__Written request__
Rewrite the part of the data that opens with the line containing "Given: Open the Portfolio website link" and closes with the line containing "tap(537, 296)", putting "Resume" in place of "Portfolio" and leaving everything else as it is.

▼

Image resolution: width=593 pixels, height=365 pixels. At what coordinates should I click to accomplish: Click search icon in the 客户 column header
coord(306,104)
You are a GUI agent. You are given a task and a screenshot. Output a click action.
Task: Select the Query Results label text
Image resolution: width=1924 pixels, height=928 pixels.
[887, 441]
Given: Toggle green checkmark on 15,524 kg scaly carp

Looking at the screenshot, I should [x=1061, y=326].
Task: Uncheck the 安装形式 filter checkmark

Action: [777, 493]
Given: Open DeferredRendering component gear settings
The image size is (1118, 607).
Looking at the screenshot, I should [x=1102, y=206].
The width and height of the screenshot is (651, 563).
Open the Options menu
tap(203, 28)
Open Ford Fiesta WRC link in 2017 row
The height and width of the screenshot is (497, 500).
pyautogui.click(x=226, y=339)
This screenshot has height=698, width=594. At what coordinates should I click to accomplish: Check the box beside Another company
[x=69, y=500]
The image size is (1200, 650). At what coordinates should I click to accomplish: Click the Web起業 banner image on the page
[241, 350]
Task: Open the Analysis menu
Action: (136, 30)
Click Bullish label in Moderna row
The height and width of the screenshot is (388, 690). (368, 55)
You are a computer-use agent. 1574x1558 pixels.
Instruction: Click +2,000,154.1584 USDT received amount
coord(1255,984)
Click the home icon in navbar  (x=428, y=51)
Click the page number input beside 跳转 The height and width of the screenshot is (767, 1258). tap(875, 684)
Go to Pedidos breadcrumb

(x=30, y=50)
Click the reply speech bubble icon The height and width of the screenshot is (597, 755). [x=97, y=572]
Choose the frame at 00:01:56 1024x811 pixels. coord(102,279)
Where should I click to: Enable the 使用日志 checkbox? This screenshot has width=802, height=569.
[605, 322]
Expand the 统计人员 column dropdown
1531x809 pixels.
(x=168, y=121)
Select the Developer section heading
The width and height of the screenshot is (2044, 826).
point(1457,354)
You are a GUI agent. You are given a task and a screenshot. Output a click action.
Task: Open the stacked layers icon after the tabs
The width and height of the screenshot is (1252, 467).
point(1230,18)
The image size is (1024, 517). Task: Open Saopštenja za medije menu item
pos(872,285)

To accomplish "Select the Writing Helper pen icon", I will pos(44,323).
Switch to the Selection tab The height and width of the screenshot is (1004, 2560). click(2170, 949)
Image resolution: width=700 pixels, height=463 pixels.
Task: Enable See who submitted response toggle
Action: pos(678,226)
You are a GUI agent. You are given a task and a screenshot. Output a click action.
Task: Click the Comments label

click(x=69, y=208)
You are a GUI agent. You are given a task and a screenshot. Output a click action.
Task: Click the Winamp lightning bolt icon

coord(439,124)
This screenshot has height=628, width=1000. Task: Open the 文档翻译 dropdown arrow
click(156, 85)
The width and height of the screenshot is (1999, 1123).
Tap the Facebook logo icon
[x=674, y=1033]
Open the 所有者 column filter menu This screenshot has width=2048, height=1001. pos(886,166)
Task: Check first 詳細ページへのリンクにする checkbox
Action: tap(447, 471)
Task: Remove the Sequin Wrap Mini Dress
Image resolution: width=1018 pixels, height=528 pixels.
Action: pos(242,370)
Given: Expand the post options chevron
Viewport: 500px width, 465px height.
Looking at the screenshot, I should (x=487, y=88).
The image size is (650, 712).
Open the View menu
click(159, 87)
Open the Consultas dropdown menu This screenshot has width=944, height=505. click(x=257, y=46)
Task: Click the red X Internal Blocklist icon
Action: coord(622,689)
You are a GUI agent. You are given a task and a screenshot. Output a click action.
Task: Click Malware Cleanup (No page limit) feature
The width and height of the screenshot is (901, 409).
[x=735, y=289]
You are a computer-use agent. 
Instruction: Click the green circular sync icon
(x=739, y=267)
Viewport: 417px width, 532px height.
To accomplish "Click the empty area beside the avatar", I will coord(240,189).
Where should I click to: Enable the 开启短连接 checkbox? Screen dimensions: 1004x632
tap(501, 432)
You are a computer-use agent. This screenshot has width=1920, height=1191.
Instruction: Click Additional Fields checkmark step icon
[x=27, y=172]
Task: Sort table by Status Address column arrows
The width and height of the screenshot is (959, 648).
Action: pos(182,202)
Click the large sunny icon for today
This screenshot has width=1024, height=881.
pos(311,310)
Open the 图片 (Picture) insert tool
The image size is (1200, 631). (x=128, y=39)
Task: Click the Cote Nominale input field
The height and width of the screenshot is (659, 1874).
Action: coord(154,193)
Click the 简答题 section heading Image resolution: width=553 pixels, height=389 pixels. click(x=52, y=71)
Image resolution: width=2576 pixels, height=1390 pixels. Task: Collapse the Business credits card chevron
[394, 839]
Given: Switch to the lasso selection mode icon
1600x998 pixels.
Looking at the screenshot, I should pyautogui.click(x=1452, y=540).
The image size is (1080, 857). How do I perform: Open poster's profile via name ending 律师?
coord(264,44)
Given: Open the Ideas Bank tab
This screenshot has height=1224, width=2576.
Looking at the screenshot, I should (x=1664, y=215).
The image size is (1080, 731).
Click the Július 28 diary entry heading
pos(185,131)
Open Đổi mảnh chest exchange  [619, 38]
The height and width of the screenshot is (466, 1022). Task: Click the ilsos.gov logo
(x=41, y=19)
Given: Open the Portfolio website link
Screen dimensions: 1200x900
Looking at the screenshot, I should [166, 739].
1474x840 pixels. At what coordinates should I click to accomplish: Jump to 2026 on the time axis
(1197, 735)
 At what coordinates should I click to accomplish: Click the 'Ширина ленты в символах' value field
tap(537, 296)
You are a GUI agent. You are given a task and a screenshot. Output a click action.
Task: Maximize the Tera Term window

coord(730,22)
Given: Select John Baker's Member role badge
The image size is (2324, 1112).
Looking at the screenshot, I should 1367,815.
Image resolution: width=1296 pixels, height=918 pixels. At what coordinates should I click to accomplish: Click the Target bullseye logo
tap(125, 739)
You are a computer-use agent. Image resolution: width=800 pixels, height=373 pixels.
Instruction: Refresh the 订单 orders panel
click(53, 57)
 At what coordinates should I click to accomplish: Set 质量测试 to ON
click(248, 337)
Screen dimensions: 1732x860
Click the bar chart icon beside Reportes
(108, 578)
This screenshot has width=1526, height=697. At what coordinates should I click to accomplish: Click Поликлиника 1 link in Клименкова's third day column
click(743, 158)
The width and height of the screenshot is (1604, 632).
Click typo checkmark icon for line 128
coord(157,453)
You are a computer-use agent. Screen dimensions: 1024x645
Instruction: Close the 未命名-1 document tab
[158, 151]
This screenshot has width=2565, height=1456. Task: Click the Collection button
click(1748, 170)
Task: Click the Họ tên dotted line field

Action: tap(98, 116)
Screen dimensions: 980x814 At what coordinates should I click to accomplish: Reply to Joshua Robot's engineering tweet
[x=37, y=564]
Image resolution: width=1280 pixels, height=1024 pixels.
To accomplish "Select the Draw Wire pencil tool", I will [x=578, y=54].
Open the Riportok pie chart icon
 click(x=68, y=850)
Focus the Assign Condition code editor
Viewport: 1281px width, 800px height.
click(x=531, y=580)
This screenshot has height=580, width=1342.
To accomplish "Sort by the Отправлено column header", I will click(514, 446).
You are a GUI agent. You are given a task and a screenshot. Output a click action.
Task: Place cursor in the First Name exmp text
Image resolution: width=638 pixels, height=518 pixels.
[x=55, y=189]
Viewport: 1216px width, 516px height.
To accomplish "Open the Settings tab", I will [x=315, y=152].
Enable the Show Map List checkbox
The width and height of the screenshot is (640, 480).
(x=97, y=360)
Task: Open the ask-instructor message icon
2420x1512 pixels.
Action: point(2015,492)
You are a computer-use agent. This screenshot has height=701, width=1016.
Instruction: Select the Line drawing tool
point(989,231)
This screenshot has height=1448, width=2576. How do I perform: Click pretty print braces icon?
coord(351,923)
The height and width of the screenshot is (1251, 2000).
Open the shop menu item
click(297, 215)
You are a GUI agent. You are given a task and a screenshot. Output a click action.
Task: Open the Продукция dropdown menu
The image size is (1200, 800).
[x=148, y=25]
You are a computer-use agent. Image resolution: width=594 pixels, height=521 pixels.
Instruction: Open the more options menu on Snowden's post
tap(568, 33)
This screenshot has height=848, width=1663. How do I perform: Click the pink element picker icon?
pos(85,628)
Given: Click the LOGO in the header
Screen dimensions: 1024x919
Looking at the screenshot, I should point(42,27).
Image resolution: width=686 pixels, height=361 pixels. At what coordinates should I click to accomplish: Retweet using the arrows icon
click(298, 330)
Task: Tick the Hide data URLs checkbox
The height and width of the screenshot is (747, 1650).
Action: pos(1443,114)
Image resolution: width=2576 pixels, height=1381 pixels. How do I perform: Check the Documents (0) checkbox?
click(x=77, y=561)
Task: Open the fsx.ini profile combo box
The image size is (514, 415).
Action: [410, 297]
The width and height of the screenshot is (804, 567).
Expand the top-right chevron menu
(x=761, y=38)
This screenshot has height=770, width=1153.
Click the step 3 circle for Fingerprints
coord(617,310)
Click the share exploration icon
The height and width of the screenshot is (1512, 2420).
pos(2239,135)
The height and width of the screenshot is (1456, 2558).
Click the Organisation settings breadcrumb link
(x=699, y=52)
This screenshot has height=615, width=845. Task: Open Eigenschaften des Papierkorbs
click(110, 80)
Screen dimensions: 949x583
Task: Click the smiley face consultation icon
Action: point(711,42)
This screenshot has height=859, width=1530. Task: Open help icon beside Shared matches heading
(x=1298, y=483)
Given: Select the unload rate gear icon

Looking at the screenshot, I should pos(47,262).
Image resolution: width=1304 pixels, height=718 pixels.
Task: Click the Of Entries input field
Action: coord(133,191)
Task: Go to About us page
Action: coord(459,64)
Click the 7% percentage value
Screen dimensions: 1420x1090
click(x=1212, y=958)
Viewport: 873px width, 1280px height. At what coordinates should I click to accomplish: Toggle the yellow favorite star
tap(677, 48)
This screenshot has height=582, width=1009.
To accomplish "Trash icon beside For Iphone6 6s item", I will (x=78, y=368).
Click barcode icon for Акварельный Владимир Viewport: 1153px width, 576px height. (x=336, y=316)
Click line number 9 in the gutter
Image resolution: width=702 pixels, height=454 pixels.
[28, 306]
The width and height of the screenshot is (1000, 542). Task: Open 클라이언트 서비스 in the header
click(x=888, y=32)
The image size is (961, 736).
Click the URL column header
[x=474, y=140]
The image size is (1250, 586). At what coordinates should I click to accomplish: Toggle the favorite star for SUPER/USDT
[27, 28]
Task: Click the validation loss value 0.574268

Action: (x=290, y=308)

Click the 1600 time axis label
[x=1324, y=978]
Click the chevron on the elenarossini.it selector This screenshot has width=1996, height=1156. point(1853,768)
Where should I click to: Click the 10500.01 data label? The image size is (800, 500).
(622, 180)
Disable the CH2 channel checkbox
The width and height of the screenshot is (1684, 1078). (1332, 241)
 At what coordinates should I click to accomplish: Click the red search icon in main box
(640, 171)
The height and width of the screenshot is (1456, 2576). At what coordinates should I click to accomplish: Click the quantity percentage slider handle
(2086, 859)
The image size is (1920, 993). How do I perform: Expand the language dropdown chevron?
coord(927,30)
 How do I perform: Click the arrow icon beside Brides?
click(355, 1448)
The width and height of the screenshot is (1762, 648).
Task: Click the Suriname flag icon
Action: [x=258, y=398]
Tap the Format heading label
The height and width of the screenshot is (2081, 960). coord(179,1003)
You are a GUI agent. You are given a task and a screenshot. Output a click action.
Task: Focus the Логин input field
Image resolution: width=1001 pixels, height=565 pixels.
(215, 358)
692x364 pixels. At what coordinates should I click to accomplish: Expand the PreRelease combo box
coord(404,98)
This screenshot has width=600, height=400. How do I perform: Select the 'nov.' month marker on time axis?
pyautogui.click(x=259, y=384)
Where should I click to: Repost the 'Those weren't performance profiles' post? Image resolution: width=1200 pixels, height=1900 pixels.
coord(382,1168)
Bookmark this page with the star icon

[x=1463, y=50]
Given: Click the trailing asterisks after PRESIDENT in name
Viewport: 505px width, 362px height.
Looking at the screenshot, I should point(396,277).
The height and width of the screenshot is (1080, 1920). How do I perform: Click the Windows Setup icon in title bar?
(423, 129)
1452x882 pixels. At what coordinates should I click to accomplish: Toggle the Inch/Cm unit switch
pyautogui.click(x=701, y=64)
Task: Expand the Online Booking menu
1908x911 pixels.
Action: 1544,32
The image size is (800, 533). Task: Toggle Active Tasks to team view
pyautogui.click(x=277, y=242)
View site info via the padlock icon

▲

__Solution to this exercise__
Given: Open the Resume website link
Screen dimensions: 1200x900
Looking at the screenshot, I should [166, 739].
1474x840 pixels. At what coordinates should I click to accomplish: Jump to 2026 on the time axis
(1197, 735)
 At what coordinates should I click to accomplish: Click the 'Ширина ленты в символах' value field
tap(537, 296)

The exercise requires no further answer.